Para os atendidos do Crepúsculo, segundo a coordenadora Sílvia Carvalho foi muito gratificante e engrandecedor, pois, as atividades oferecidas durante a visita complementaram o trabalho de inclusão desenvolvido por ela e as estagiárias, junto aos atendidos e também porque foi fornecido com antecipação, pelo CCBB, um material para que fossem apresentados, pelas estagiárias no Crepúsculo, a história e o trabalho de Kandinsky, antes da visitação.
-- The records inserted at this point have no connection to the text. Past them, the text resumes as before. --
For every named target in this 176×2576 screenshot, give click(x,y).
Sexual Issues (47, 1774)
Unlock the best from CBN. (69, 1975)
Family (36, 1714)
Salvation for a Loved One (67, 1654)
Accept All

As falas das atendidas Ana Virgínia, Ione Campos e Rebeka de Oliveira, confirmam o que disse sua coordenadora. Elas gostaram das pinturas, de vestir as roupas e simular serem os quadros, e tiveram que descobrir qual objeto estava em uma caixa fechada, apenas com o toque das mãos, para depois compará-los com o que viram nas obras de Kandinsky. Ione afirmou que gostou de tirar fotos, Rebeca lembrou que teve que sentir o cheiro das coisas e dizer se lembrava algum objeto e Ana Virgínia gostou da pintura de São Jorge, apesar de ser “um pouco diferente”, disse Ana.

A estagiária de fonoaoudiologia Bárbara Souza afirmou: “as atividades propostas pela equipe do Educativo foram muito interessantes e ficou marcado para os participantes do Diversidade e Protagonismo, o universo do pintor Kandinsky, proporcionado pela sinestesia, mistura de sentidos, e abstração. Os participantes foram questionados: “O cheiro tem cor?, E o som tem cor?”, durante as atividades todos confirmaram, que pode ter sim, que a nossa mente e memória corriqueiramente faz essas associações”.

Após a visitação ao CCBB houve um pic-nic recreativo na própria Praça da Liberdade. Um lanche coletivo, onde cada um levou algo para ser partilhado entre todos os amigos, foi o desfecho do passeio, que as participantes descreveram com as seguintes palavras: “Me senti livre e corri e gritei na praça durante o pic-nic” disse Rebeka de Oliveira. Para Ione Campos além de poder lanchar com os amigos, ela lembrou que já havia visitado a Praça da Liberdade, que estava toda enfeitada, pois era Natal e Ana Virgínia disse que levou sanduíche, mas que todos compartilharam os lanches, e havia mirabel, bolo de chocolate, torrada, suco e que ela andou na praça entre as árvores e viu flores e passarinhos.